BeardedGingerWonder@feddit.uk 1 month ago
Right, but the original person who wrote the code everyone uses still had to program it in.
themoonisacheese@sh.itjust.works 2 months ago
Also, Jesus probably wasn’t born in 1AD. as a matter of fact is 1AD the year after Christmas where Jesus was born (so he was born in 1BC) or was Jesus not born for the vast majority of 1AD until a week before the end of year?
Crazy what assimilating pagan holidays will do to a religion
eRac@lemmings.world 2 months ago
Jesus was born in the spring, not the winter. Christmas is an adaptation of northern winter festivities and they slapped a Christian justification on it.

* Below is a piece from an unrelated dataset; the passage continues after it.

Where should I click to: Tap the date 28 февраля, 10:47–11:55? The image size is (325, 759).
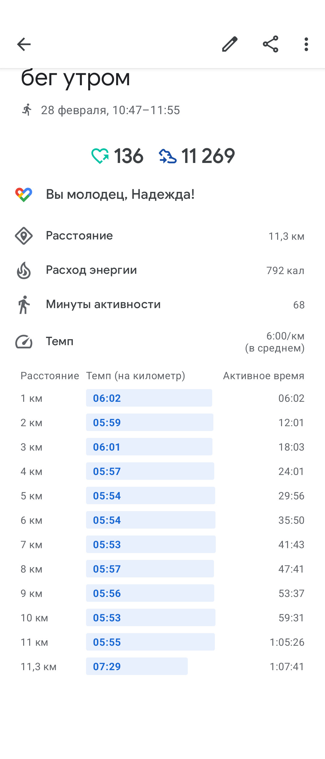pos(110,110)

froh42@lemmy.world 1 month ago
I always thought it was the christian brand version of Roman Saturnalia.
Sineljora@sh.itjust.works 2 months ago
Jesus was never real and was not recorded by dozens of scribes that were in the place at the same time (one famous example was debunked hundreds of years ago). He’s a sun-god astrological myth, like Horus and others before and they all share similar attributes.

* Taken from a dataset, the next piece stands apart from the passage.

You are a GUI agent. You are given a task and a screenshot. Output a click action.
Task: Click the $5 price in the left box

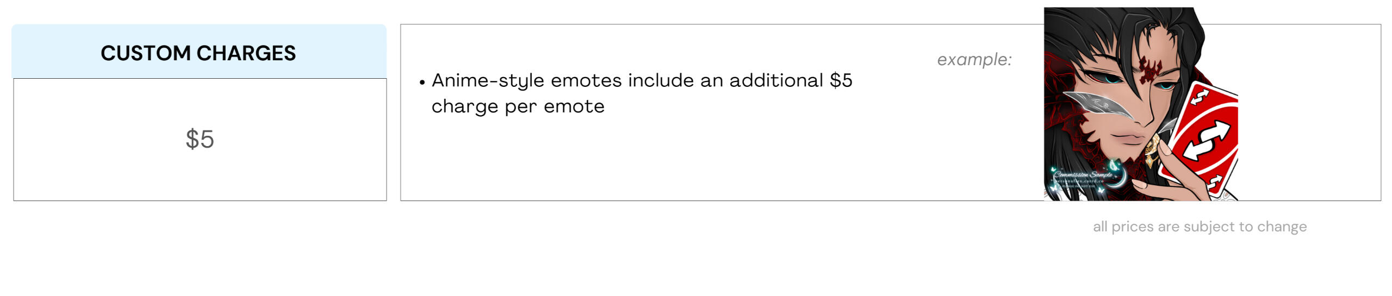pyautogui.click(x=200, y=139)
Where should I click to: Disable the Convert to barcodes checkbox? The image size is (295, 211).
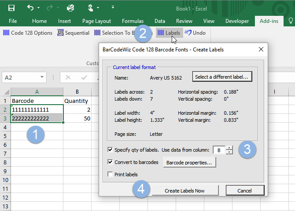tap(110, 162)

His purpose was to signal the start of the age of Pisces (two fish), and the winter solstice will see the sun rise (after 3 days of apparent stagnation) in the Aquarius constellation in 2150 or so. His resurrection is celebrated at Spring equinox, or Easter, when the sun finally overpowers the darkness.
MBM@lemmings.world 1 month ago
And that’s if they had managed to get Jesus’s birth year right, but he was actually born a couple of years BC
TempermentalAnomaly@lemmy.world 2 months ago
Can’t believe we skipped both 0 BC and 0 AD.
In all seriousness, we can define the millennium to start on 2000 and work from there. We already do this with decades and centuries.
InFerNo@lemmy.ml 2 months ago
Just happened to help my 9yo with his homework and they’re learning that centuries are defined as starting at year 1 and ending with a 0.
101 200
1401 1500
Etc
TempermentalAnomaly@lemmy.world 2 months ago
But it’s arbitrary. It doesn’t need to. Centuries are just 100 years. Start at years ending in one or zero.